=== Extract ===
- - - - -

The stock market continues to rise although at a lower rate than 2014.  At some time in the near future we will see a correction. This is a much needed event as we have not seen a correction in quite a few years.  For those who are invested long term we use these events as an opportunity to pick up bargains.

EIULs continue to perform as structured.  As a group sales of EIULs broke a record and have attracted the attention as a threat to whole life companies as well as mutual fund/stock companies.  New rules will come down that will severely limit the ability to illustrate these policies at anything close to real world experience.  This won’t stop the attraction of EIULs to folks looking to secure their financial future.

The price of oil made a move up this quarter, but has since stalled.  World oil production continues to be a record levels while demand has seen some growth.  China demand for oil up 9% with 6% the result of transportation [SUV sales up 50%].  India up strongly too.  US demand up with strong increase in miles driven and sales of SUVs up.  Even some positive movement in Europe.  Russia and Latin America lag in demand for oil.  Saudi Arabia sees increase in internal use.

North American tight oil [which I don’t invest in], has seen falling production since the first of the year.  This should really take affect in the second half of 2015 reversing the current world wide overproduction of oil.

- - - - -

(Records for locating words and elements)

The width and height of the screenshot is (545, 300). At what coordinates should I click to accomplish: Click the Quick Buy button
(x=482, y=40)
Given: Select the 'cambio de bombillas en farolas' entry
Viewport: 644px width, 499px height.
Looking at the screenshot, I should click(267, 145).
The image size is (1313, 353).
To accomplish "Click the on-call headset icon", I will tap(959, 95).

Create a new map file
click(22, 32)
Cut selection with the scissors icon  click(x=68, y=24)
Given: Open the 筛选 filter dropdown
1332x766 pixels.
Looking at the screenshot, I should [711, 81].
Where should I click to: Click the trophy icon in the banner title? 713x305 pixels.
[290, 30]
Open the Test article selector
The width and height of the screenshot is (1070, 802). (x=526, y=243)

- - - - -

=== Problems to work on ===
a – Can you copy the records word for word, from the line containing "Where should I" through the end of the records?
b – Could you continue the market commentary on stocks, EIULs and oil from where it stops?

=== Responses for each task ===
a –
Where should I click to: Click the trophy icon in the banner title? 713x305 pixels.
[290, 30]
Open the Test article selector
The width and height of the screenshot is (1070, 802). (x=526, y=243)

b –
My energy stocks moved up, but are significantly in the red.  Despite this, I remain confident in their ability to get back in the black over the next 24 months.

Berkshire Hathaway off its highs but continues to do well in this environment.  It produces a huge amount of cash flow each day.

Real Estate rents remain strong in the US.  Prices continue to increase as bankruptcies and foreclosures decrease. Real Estate remains a great place to invest.

The overall dividend environment for blue chip companies is positive as dividends continue to move upward.

If you had followed the strategy [ies] that I advise you would be in great shape for whatever happens next.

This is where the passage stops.